When SouperGirl founder Sara Polon entered the “Shark Tank” studio, she wasn’t planning on walking out a loser. But that’s exactly what happened, with none of the sharks taking her up on investing in her soup business -- and it turned out to be a great thing.
“I lost on ‘Shark Tank,’ and it's one of the best things that ever happened to me,” Polon says.
Polon, who spent years in stand-up comedy before starting SouperGirl, signed up for the reality competition show at the urging of her staff -- and against her better judgment.
“We just kept advancing to the next round until there we were, walking down the hallway,” she says. “It was an incredible experience. It is as it appears on TV. You don't get a second take, they don't know anything about you before. You get one shot.”
That one shot, as it turned out, wasn’t quite enough -- despite Polon tossing in a “Seinfeld” reference or two. Her pitch just didn’t wow the judges. But she didn’t walk away completely empty-handed.
“They didn't understand my vision and that's OK because I got to tell America about SouperGirl, and that's priceless,” she says. “We get this name recognition, we get national exposure. It just opens up a lot of doors.”

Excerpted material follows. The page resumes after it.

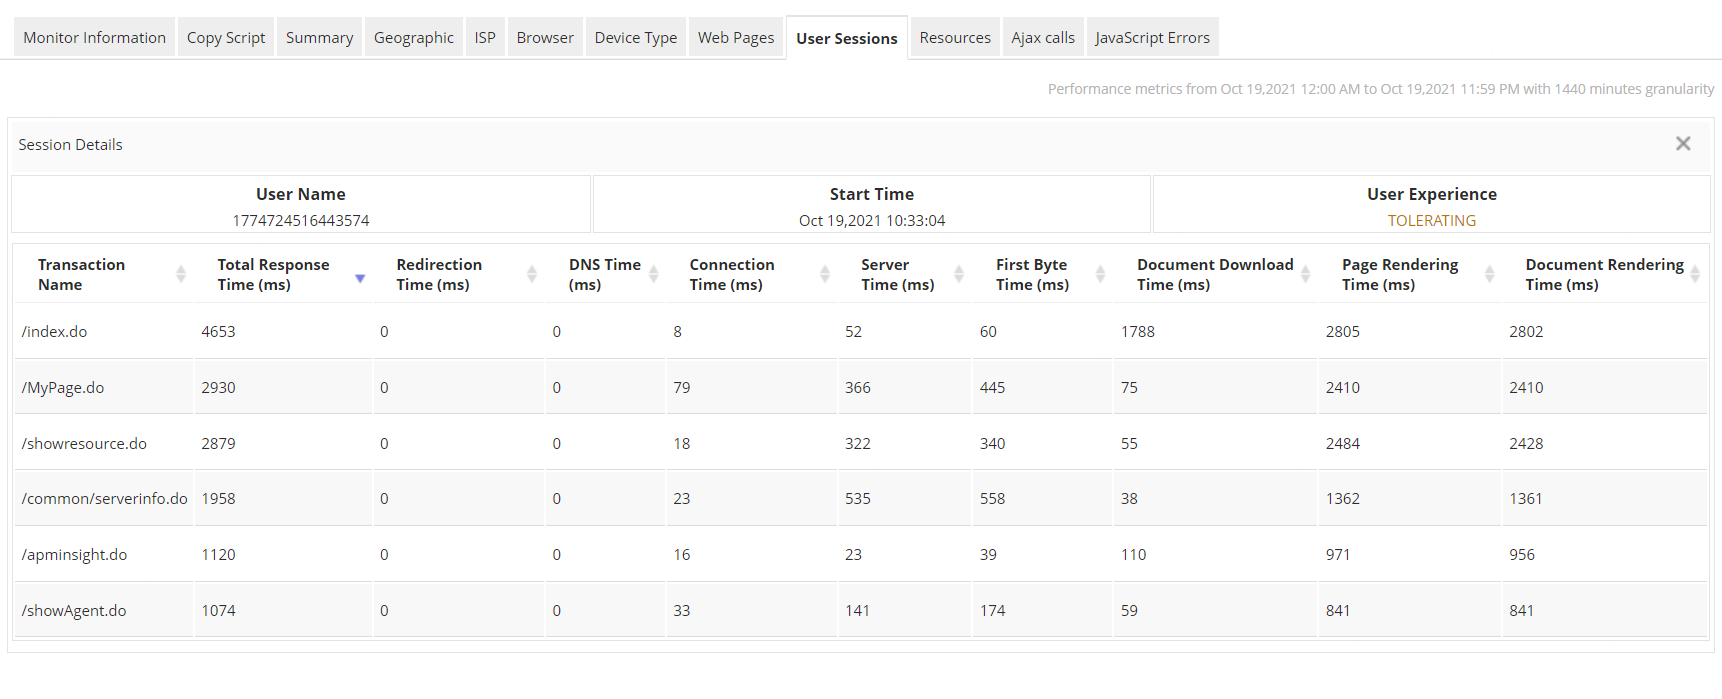Click Total Response Time sort arrow
Image resolution: width=1722 pixels, height=699 pixels.
pos(360,278)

She also took away some valuable lessons.
“I learned on ‘Shark Tank’ to have backup for your beliefs,” she says. “A lot of entrepreneurs get a bad rep for just being stubborn and thinking we know best, and we do not. But if we believe in something and we're passionate about something, we have to back it up.”
Polon, who is now vegan – as are all Soupergirl soups – considers herself a woman on a mission, so to speak. “We can make an impact on the planet if we get more and more people thinking about their food choices,” she says. “If we get millions of people eating this soup, everybody wins.”